Part.2:リーブ・オール・ビハインド
インド洋、イエメン沖
各国の空母、巡洋艦、駆逐艦、護衛艦、そしてフリートレス母艦達が集まるその海域、
ワァァァァァァ!!!!
『さぁいよいよ始まりますは、世紀の一大レース!!
3ヶ国の超・高速な駆逐艦装少女による合同公試運転!!
最速のフリートレスを決める最大級のお祭りを、実況はこの私、
『いつもの解説の天龍です。
ふぅ……ようやく龍撃艦隊のお守りから外された……』
『あらら。
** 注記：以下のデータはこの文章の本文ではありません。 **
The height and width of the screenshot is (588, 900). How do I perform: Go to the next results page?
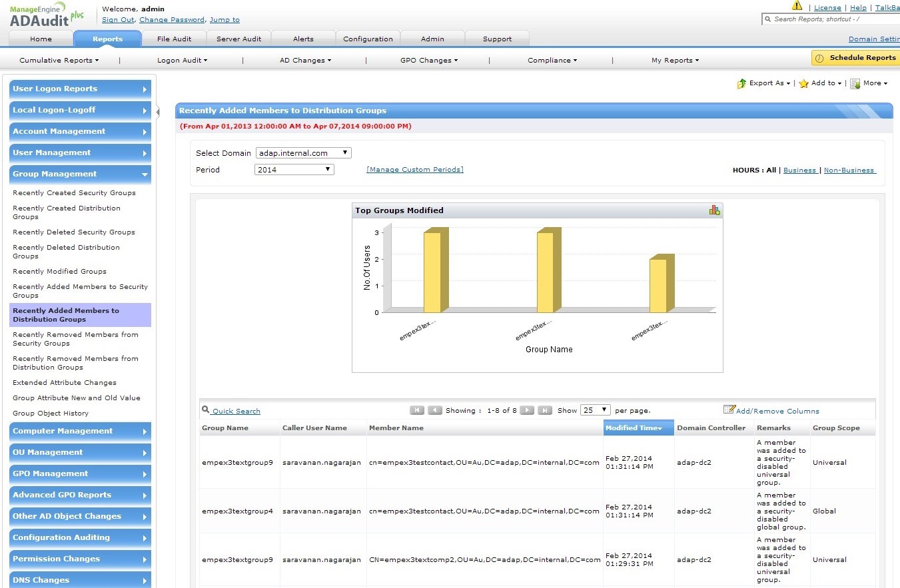coord(526,410)
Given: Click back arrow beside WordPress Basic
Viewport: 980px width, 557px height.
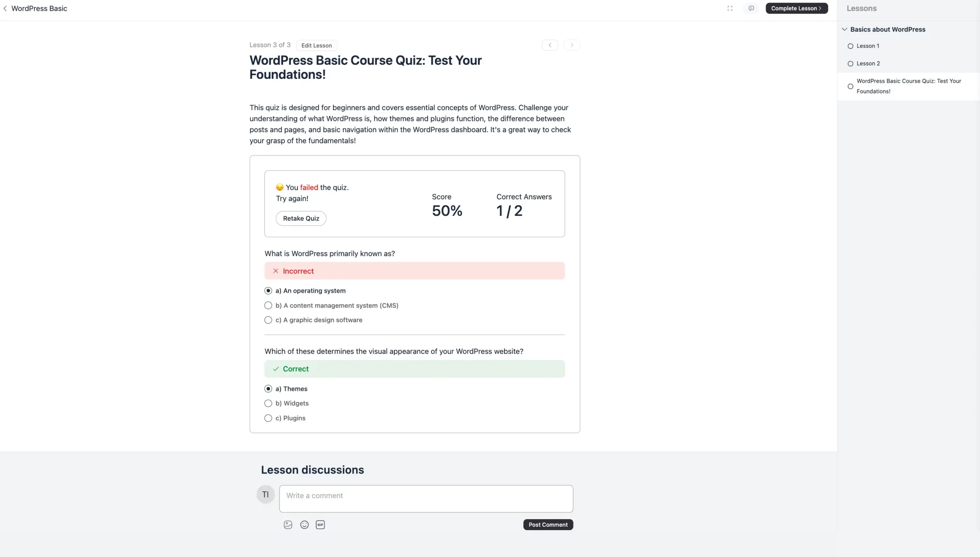Looking at the screenshot, I should pyautogui.click(x=5, y=8).
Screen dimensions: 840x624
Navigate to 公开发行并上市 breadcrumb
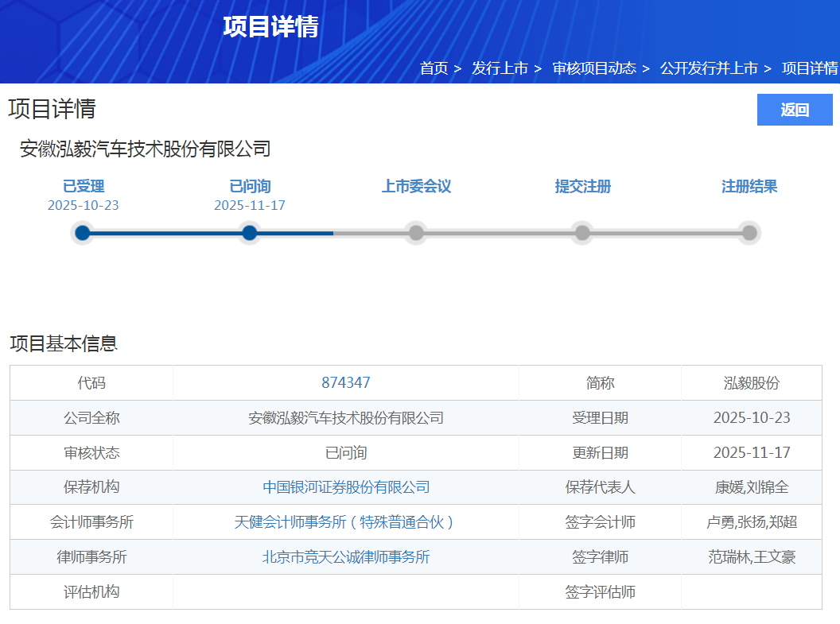pos(709,68)
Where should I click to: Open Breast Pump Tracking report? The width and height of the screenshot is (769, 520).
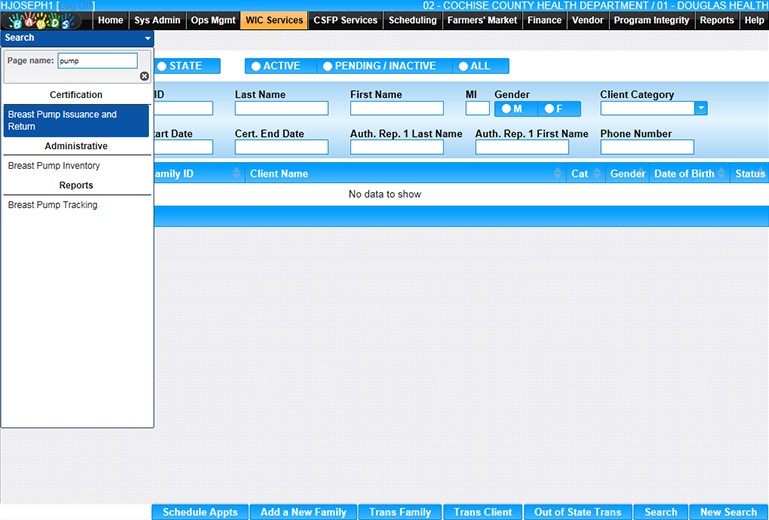(x=53, y=205)
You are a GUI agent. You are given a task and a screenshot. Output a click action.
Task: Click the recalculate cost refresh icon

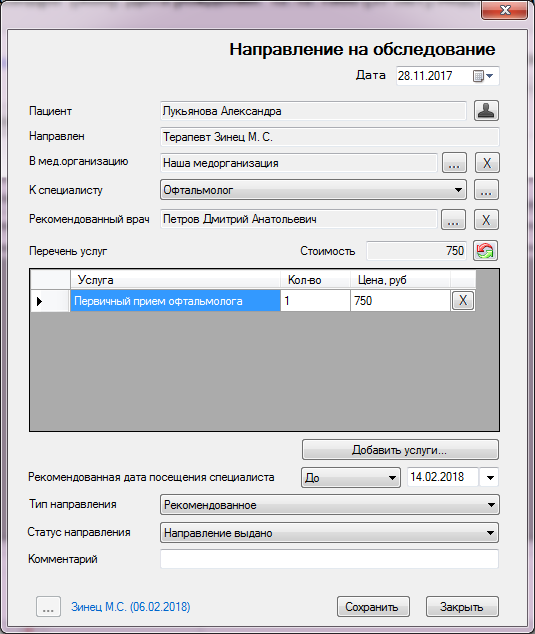click(x=485, y=251)
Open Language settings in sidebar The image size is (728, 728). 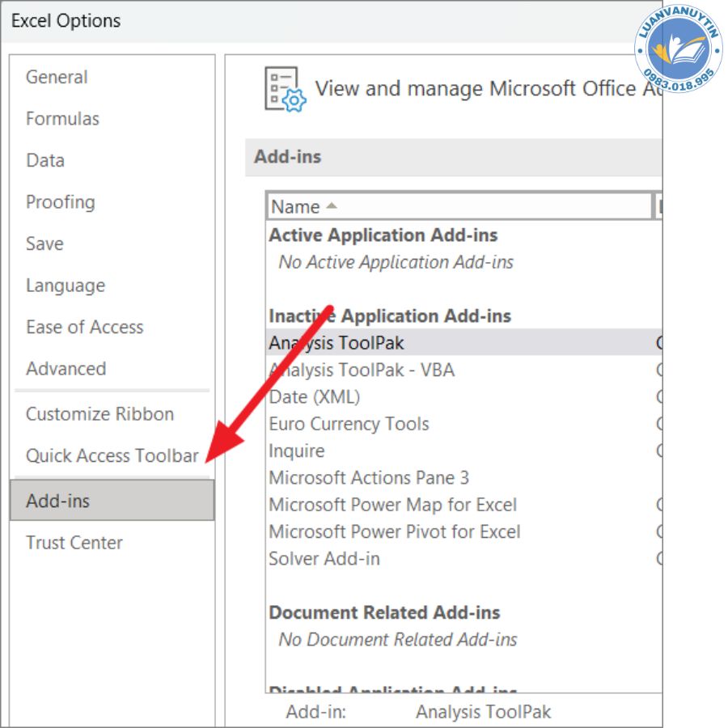[x=65, y=286]
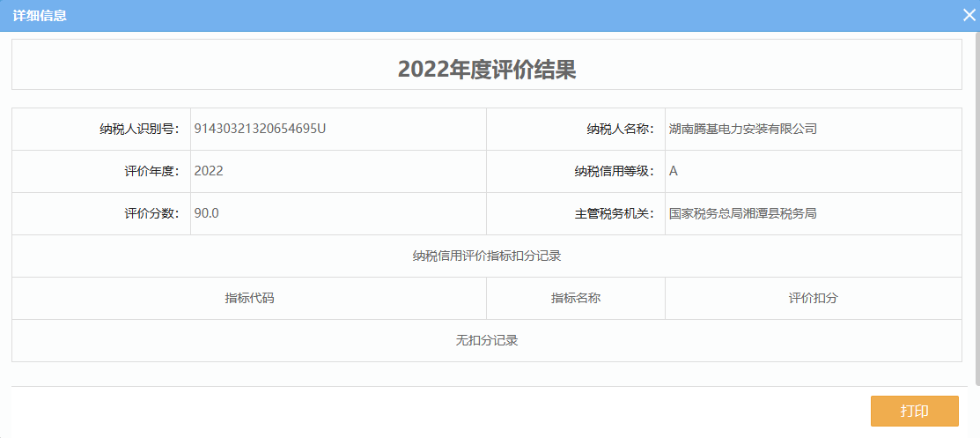Close the 详细信息 dialog with the X
The height and width of the screenshot is (438, 980).
[969, 15]
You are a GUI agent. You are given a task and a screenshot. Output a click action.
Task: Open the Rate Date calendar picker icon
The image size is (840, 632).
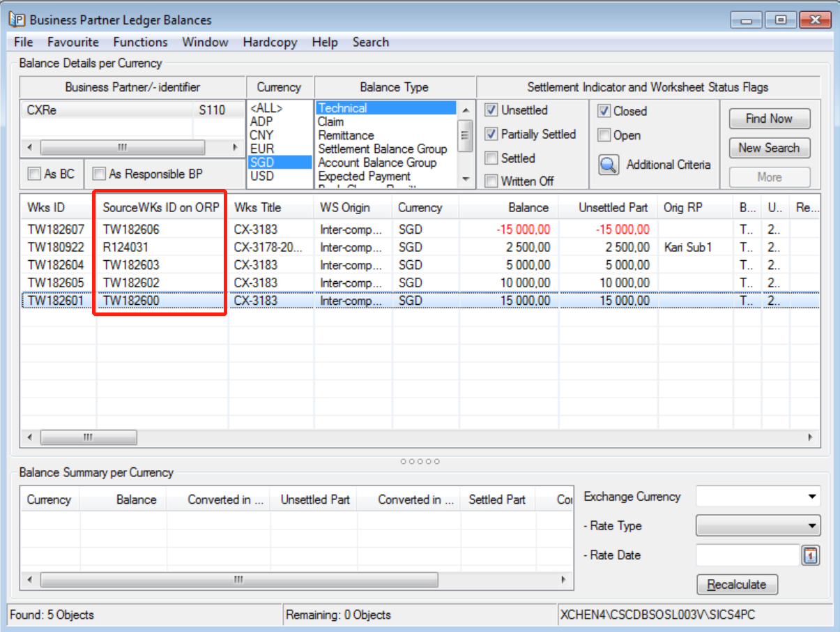tap(811, 556)
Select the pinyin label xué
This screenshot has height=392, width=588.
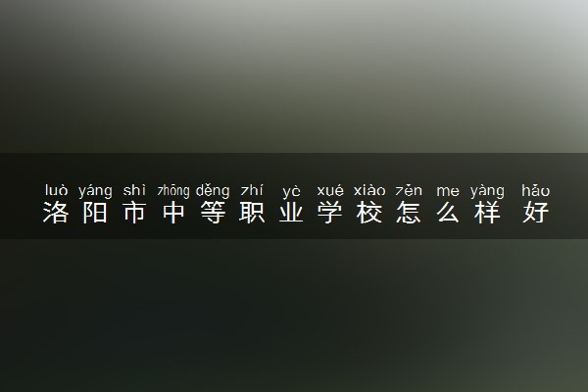pos(330,191)
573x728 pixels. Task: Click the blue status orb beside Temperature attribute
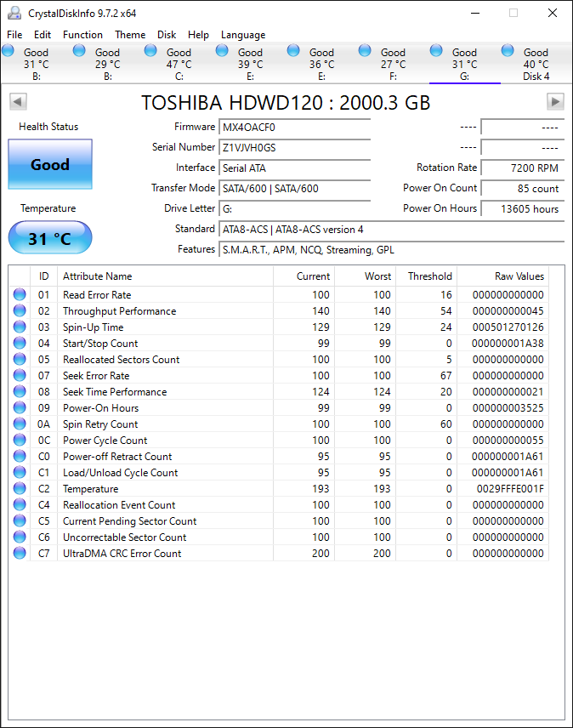pos(20,489)
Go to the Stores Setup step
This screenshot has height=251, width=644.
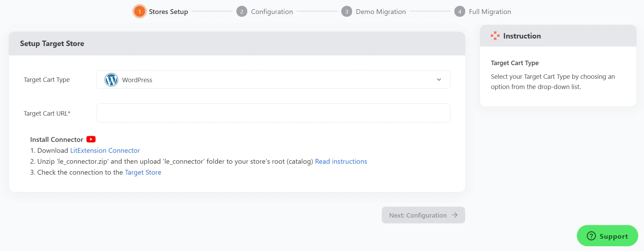click(168, 12)
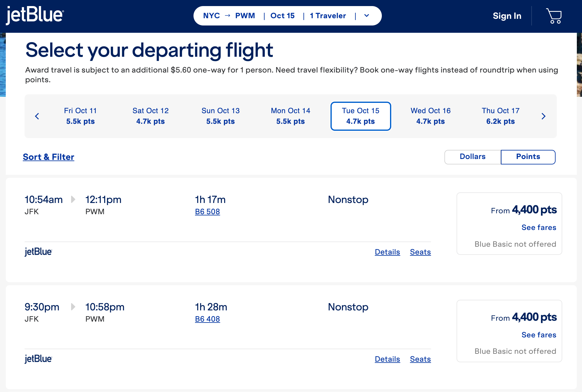
Task: Pick Thu Oct 17 6.2k pts date
Action: point(500,116)
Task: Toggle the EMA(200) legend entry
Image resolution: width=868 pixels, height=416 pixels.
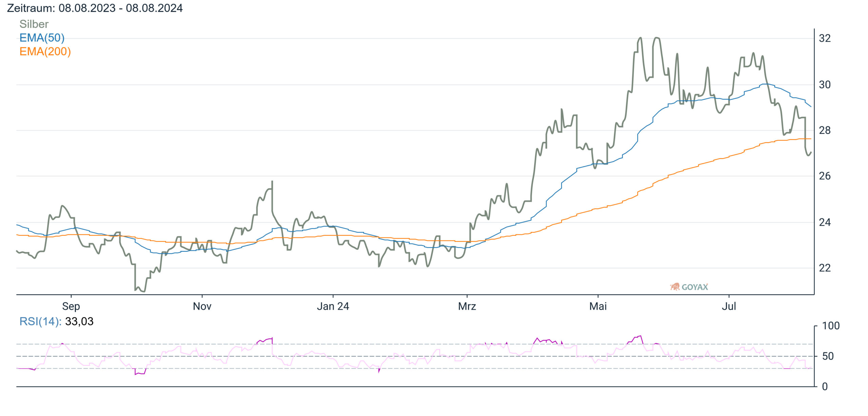Action: pyautogui.click(x=45, y=51)
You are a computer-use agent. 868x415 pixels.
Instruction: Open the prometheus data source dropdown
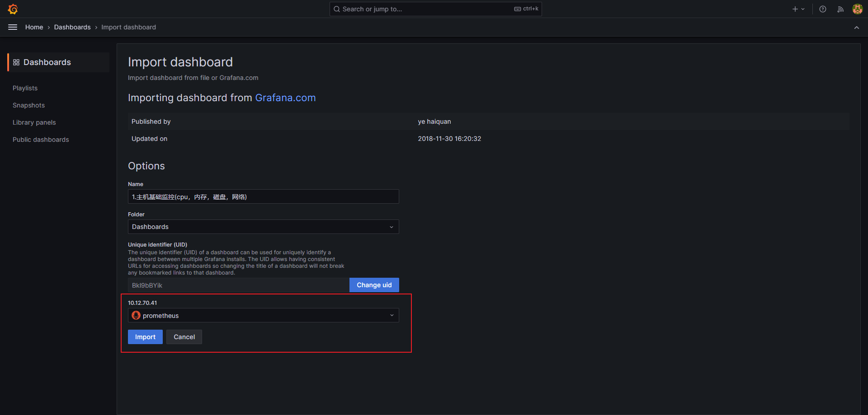[263, 315]
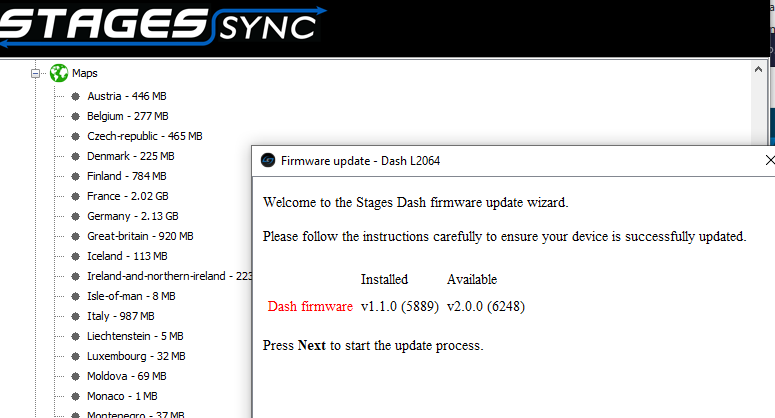Close the Firmware update dialog
The image size is (775, 418).
click(768, 160)
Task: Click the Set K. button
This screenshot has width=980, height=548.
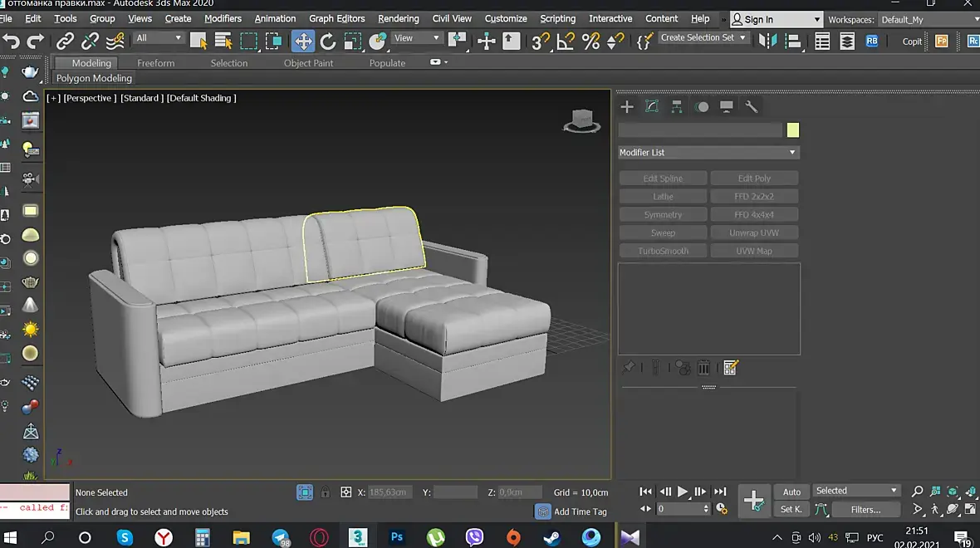Action: point(791,510)
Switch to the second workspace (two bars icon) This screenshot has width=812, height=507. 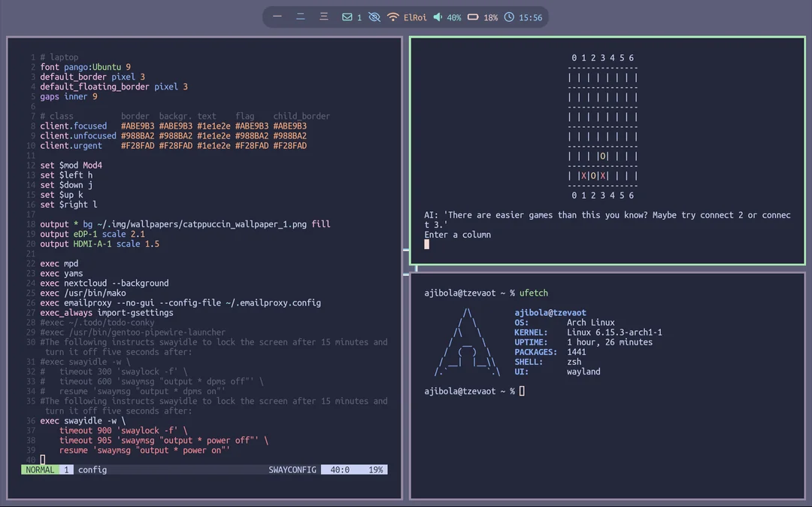pyautogui.click(x=301, y=17)
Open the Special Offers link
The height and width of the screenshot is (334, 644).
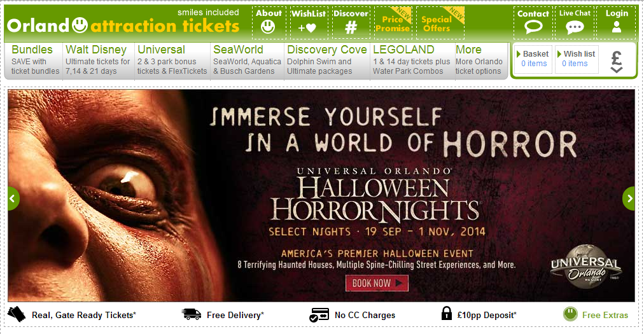point(440,24)
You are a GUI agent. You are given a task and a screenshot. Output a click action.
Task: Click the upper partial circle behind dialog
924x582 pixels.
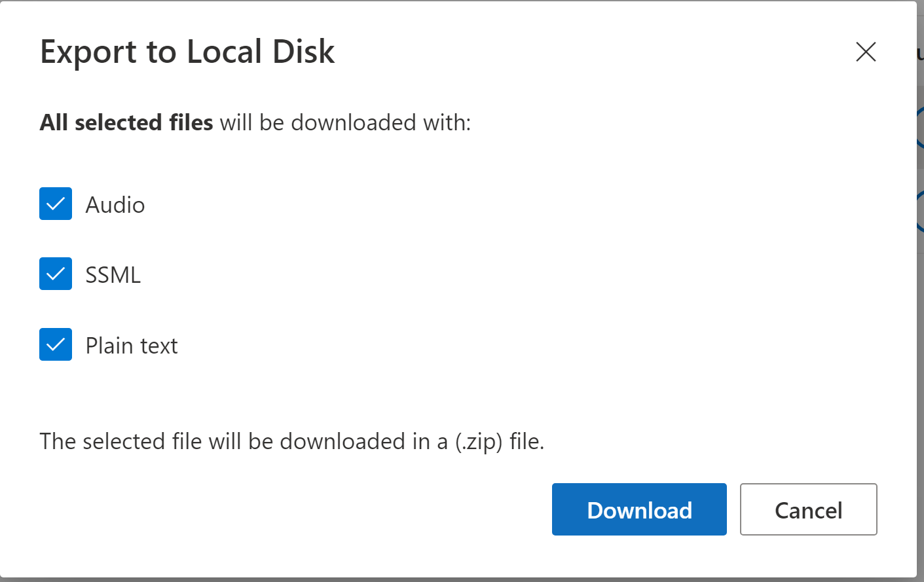pyautogui.click(x=920, y=127)
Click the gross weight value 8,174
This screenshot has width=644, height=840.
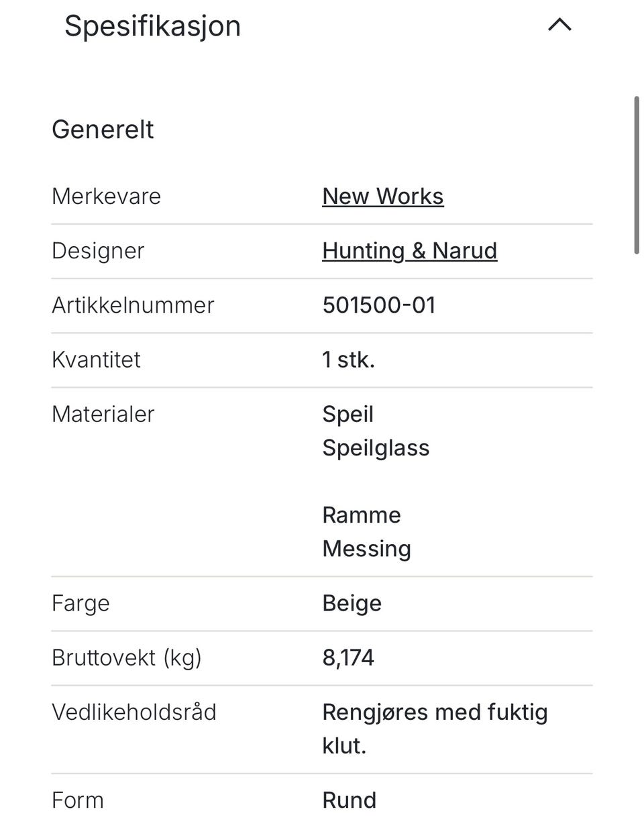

天龍さん今日はいつものドラゴンな名前で集まった艦隊のみなさんはどうしたんですか?』
『あのバカ達全員、『クラスノ艦達と飲み比べするぜー!』とか行って行ってみれば全員禁酒で、シュンとして大人しくなっていたかと思えば、あろうことか悲しみの飲み会とか言って全員酔い潰れて今医務室で……ウッ、考えただけで胃が……!!』
『うわぁ……司令官はなんて処罰を?』
『いつから、
そのバカ達の中に司令官がいないと思っていたのです?』
『デスヨネー。
はい、気を取り直してまずは選手の紹介です!!』
海上にはボク達3人、それと付き添いが今数隻いる。
『まずは、期待の新人!!
EUF陣営ル・ファンタスク級
おぉ!クイーンダムメイド隊がレースクイーン代わりとは……画面が映えますねぇ……!』
『フランキスカとクイーンダムは、ドーバー海峡を挟んで何度も戦っては共闘してきた、言わば永遠のライバルですからね……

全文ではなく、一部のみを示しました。